▶ Exercise
Go through the listing and write out each line exactly.

##### Data under study #####

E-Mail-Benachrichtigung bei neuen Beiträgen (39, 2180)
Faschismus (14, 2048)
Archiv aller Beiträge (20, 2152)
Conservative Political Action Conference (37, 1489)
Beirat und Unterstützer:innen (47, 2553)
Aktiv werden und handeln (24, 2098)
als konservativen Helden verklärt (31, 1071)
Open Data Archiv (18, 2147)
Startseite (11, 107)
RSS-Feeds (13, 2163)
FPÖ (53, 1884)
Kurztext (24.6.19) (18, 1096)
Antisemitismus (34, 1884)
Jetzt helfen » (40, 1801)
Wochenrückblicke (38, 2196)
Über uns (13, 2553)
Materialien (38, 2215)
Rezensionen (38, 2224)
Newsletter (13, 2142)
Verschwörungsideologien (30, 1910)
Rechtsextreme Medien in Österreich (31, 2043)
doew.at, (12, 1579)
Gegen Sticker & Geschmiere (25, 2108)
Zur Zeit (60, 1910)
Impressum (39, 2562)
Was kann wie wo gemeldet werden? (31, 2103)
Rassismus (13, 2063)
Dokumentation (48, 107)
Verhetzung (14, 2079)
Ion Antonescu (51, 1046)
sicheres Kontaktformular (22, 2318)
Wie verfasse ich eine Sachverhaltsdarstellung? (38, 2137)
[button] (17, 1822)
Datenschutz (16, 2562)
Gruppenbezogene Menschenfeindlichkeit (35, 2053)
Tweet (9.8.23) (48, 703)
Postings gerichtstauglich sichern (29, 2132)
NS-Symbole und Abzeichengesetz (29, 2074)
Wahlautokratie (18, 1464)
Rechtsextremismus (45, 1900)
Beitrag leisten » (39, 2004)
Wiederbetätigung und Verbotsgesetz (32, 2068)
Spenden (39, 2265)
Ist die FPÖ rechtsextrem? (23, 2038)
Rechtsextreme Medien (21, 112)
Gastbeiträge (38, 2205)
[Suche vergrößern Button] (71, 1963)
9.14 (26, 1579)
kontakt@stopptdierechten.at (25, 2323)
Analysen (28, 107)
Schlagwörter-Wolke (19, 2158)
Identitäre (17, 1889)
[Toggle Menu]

#####

▶ Written answer
E-Mail-Benachrichtigung bei neuen Beiträgen (39, 2180)
Faschismus (14, 2048)
Archiv aller Beiträge (20, 2152)
Conservative Political Action Conference (37, 1489)
Beirat und Unterstützer:innen (47, 2553)
Aktiv werden und handeln (24, 2098)
als konservativen Helden verklärt (31, 1071)
Open Data Archiv (18, 2147)
Startseite (11, 107)
RSS-Feeds (13, 2163)
FPÖ (53, 1884)
Kurztext (24.6.19) (18, 1096)
Antisemitismus (34, 1884)
Jetzt helfen » (40, 1801)
Wochenrückblicke (38, 2196)
Über uns (13, 2553)
Materialien (38, 2215)
Rezensionen (38, 2224)
Newsletter (13, 2142)
Verschwörungsideologien (30, 1910)
Rechtsextreme Medien in Österreich (31, 2043)
doew.at, (12, 1579)
Gegen Sticker & Geschmiere (25, 2108)
Zur Zeit (60, 1910)
Impressum (39, 2562)
Was kann wie wo gemeldet werden? (31, 2103)
Rassismus (13, 2063)
Dokumentation (48, 107)
Verhetzung (14, 2079)
Ion Antonescu (51, 1046)
sicheres Kontaktformular (22, 2318)
Wie verfasse ich eine Sachverhaltsdarstellung? (38, 2137)
[button] (17, 1822)
Datenschutz (16, 2562)
Gruppenbezogene Menschenfeindlichkeit (35, 2053)
Tweet (9.8.23) (48, 703)
Postings gerichtstauglich sichern (29, 2132)
NS-Symbole und Abzeichengesetz (29, 2074)
Wahlautokratie (18, 1464)
Rechtsextremismus (45, 1900)
Beitrag leisten » (39, 2004)
Wiederbetätigung und Verbotsgesetz (32, 2068)
Spenden (39, 2265)
Ist die FPÖ rechtsextrem? (23, 2038)
Rechtsextreme Medien (21, 112)
Gastbeiträge (38, 2205)
[Suche vergrößern Button] (71, 1963)
9.14 (26, 1579)
kontakt@stopptdierechten.at (25, 2323)
Analysen (28, 107)
Schlagwörter-Wolke (19, 2158)
Identitäre (17, 1889)
[Toggle Menu]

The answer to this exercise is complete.